[Text extract]
## BEGIN

Just to reiterate, we are able to use the exact same verification strategy across all five implementations.

Using Stratus HLS for SystemC VVADD Accelerator

We now use the Stratus high-level synthesis (HLS) tool to automatically transform the vvadd accelerator SystemC FL model into a SystemVerilog RTL implementation. Notice that we included special HLS pragmas in our SystemC FL model:

void VvaddXcelSCFL::configure()
{
  while (xr[0] == 0)
  {
    HLS_PIPELINE_LOOP(SOFT_STALL,1,"configure");
    ...

void VvaddXcelSCFL::xcel_work()
{
  {
    HLS_DEFINE_PROTOCOL("reset");
    ...
  }

  while (1)
  {
    configure();

    for ( idx = 0; idx < xr[4]<<2; idx += 4 )
    {
      HLS_DEFINE_PROTOCOL("xcel_loop");
      ...

These pragmas provide hints to the Stratus HLS tool about which loops to pipeline and how to generate cycle-accurate interfaces. We can run the Stratus HLS tool as follows:

 % cd $TOPDIR/hls
 % make vvadd

The Makefile of course takes care of running the Stratus HLS tool but also handles doing some post-processing of the generated SystemVerilog RTL and ultimately copies the SystemVerilog RTL file back into the sim/vvadd_xcel directory.

## END

[Dataset excerpt]
## BEGIN

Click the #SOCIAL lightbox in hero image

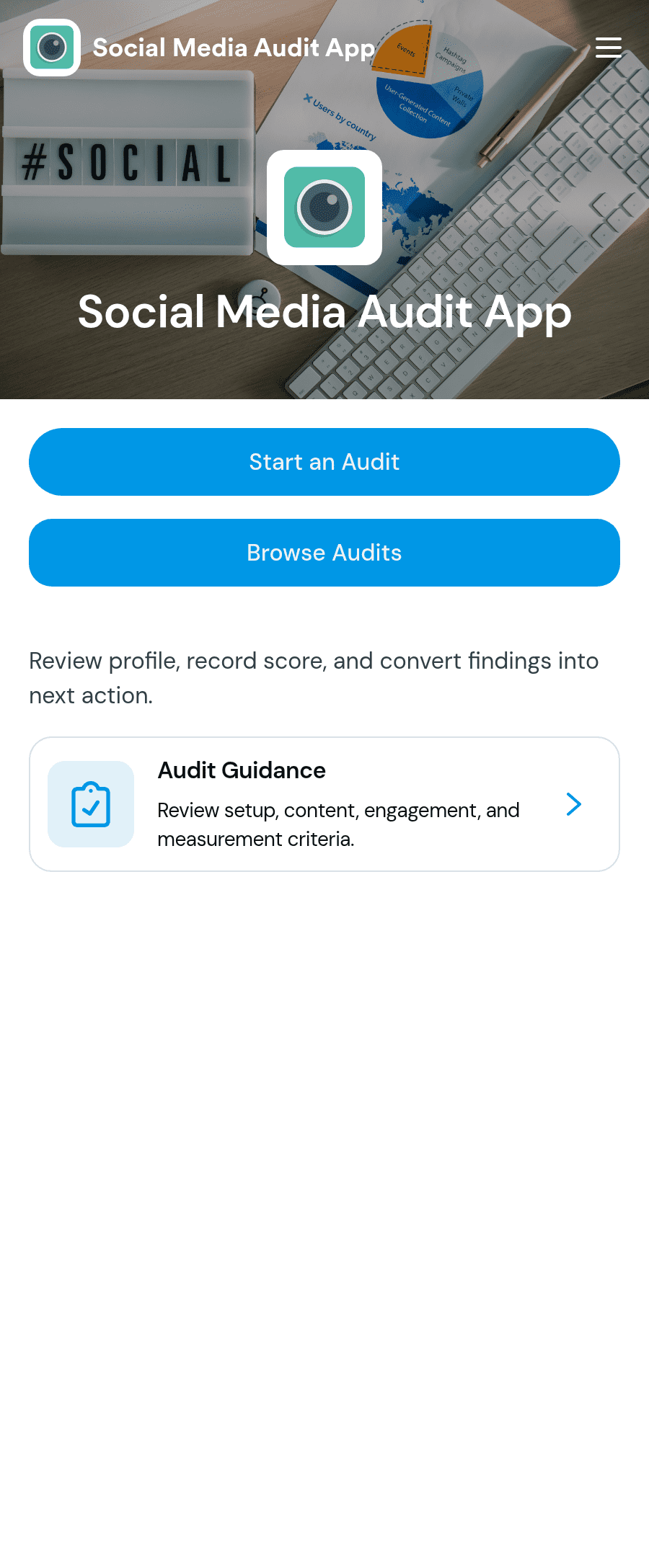point(127,163)
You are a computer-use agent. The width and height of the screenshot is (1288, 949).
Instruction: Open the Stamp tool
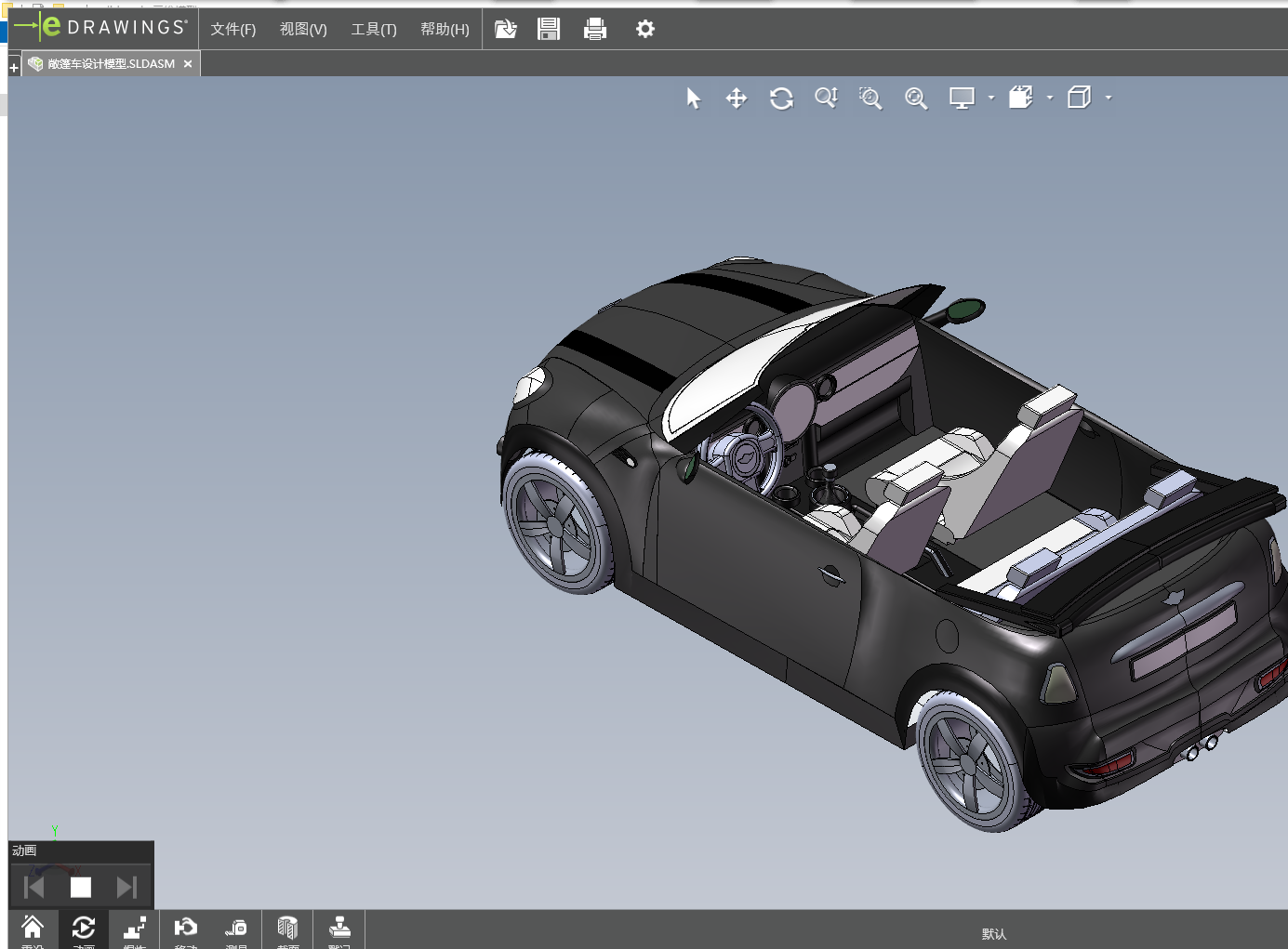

## END

Translate this sentence from the Stratus HLS text into Spanish: "These pragmas provide hints to the Stratus HLS tool about which loops to pipeline and how to generate cycle-accurate interfaces." The lines above come from a source separate from the text.

Estos pragmas proporcionan indicaciones a la herramienta Stratus HLS sobre qué bucles segmentar y cómo generar interfaces con precisión de ciclo.